Q: Can you just give us briefly what was the mood? How did you feel?
DM: (laughter) We because now, really, we had never carried passes. We were all enthusiastic to get there and see this Boer bass and tell him that we are not going to carry those things. So there were the ladies oh Mrs Moodley, Helen, Lilian Ngoyi, oh they were very many I remember ….oh ja Bertha Mashaba,… Amina Cachalia. Yes she was young lady….We had so many things to talk about really. As I say, in fact we wanted to see whether were these were we gong to be arrested, or where would they find a prison to fill up this entire mob. You see that was the big idea o a bona [you see]if they arrest one we all walk in and no turning back. We are all just there for ….So instead, really they gave us a way out. Nobody was arrested on that day.
Interview Two: Caroline Motsoaledi (CM)
(Interviewed in Northern Sotho and translated into English)
Q: Can you explain a little bit about the March, how it was organized, how did you organize the women, where did you get transport money to Pretoria?
CM: We use to convene meetings now and then at Mzimhlophe. Many people organized at their own branches. We were using trains for transport, to Pretoria. We walked to the Union Building we sat in the garden. Our leaders went inside the building to submit memorandum to Strijdom but they did not find him. There was no one to receive and read the memorandum. Our leaders called us into the courtyard.
Interview Three: Magdalene Matshadi Tsoane (MT) and Rahaba Mahlakedi Moeketsi (RM)
(Interviewed together in Northern Sotho and translated into English)
Q: How did you feel as you were mixed according to race?

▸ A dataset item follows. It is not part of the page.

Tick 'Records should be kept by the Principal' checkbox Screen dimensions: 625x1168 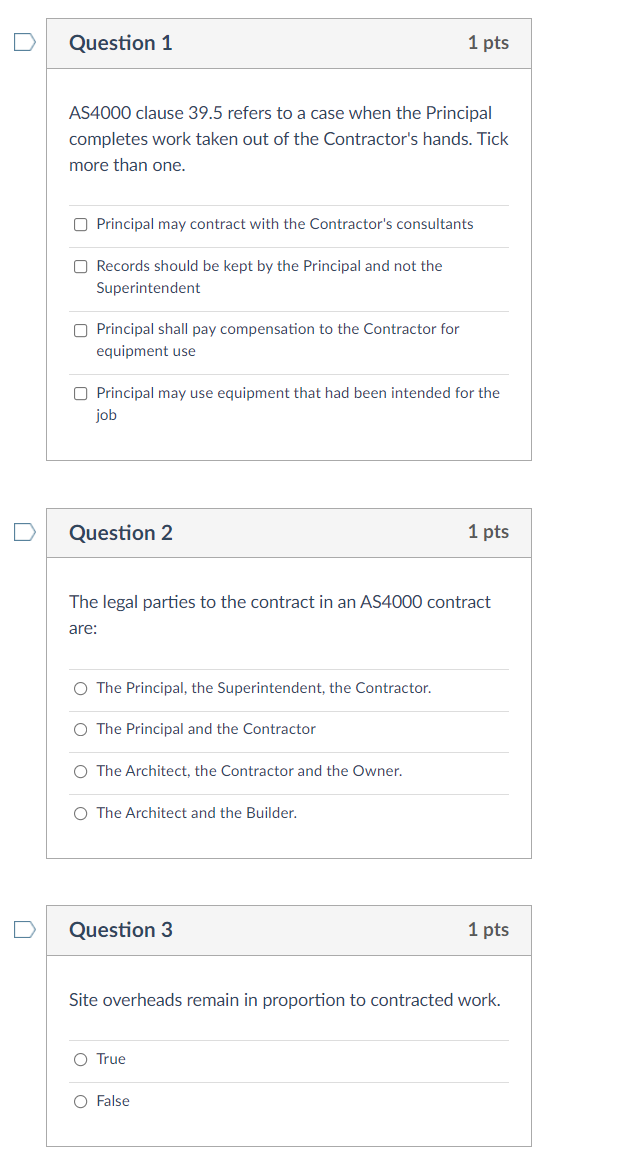coord(80,266)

RM: I can say I was happy to work with different people but the people I have enjoyed most were the Indians. I have many friends in India. People like Amina Cachalia were there.

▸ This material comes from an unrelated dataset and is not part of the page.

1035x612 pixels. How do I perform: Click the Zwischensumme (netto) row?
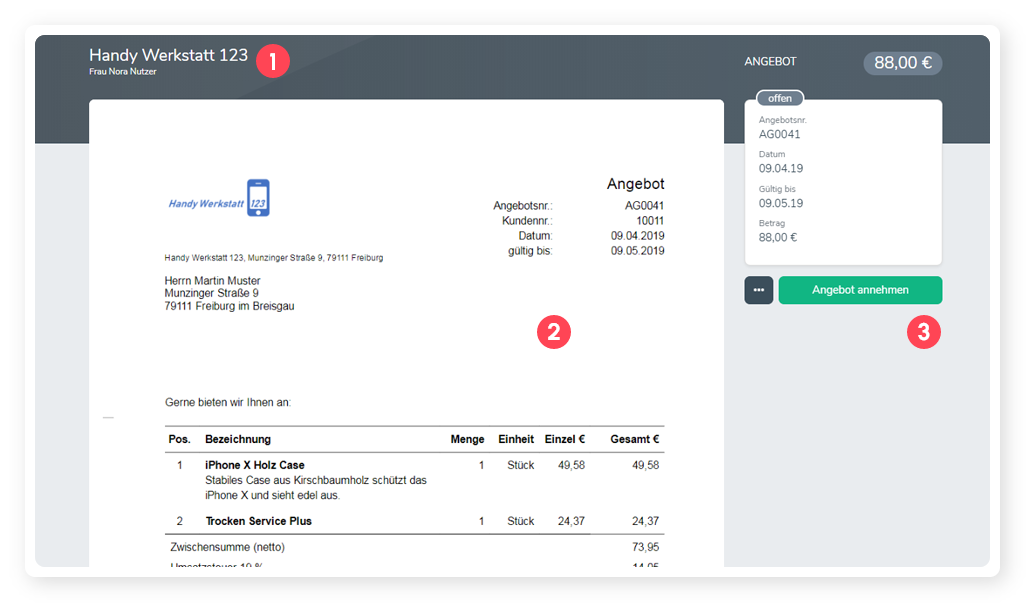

MT: We also worked very closely with people like Lilian Ngoyi and many more. During the march we were together with Ma-Moeketsi and others. I was always with Ma-Moeketsi.
Q: Can you tell us a little bit about the South African Federation of Women?

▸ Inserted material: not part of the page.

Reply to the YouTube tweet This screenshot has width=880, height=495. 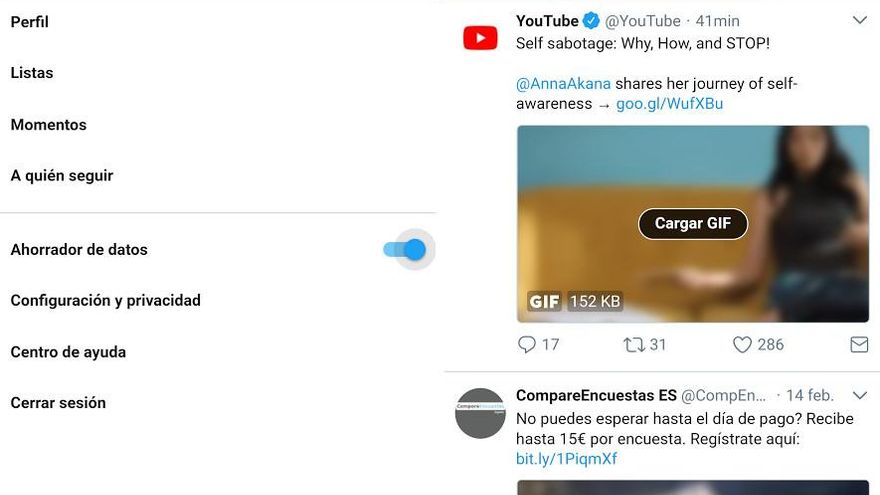[527, 345]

RM: I am the one who was the member of that organization. I was working with many white women in this organization. We use to attend meetings in Johannesburg.
Q: Were you not afraid for your children during the 1956 March?
RM: No, we had our children on our backs during the March. Many women had their children with them during the March. Some were carrying the white children with them, those who were working for whites.
Q: Tell us about the songs you sung.
MT: We were singing the song, which says ‘Verwoerd, the black people will kill you and we do not want Bantu Education'(“Verwoerd, batho ba bantsho ba tlo go bolaya and gape ga re batle Bantu Education). And the song was saying: ‘If you strike a woman, you strike a rock'(‘Wathint’aBafazi, waThint’iMbokodo’)
Q: Can you sing one song for us?
RM and MT: Yes it goes like this [Singing] “Forward we go to Pretoria, Forward we go to Pretoria”.(Yona ere: “Pele re aya Pretoria, pele re aya Pretoria”.)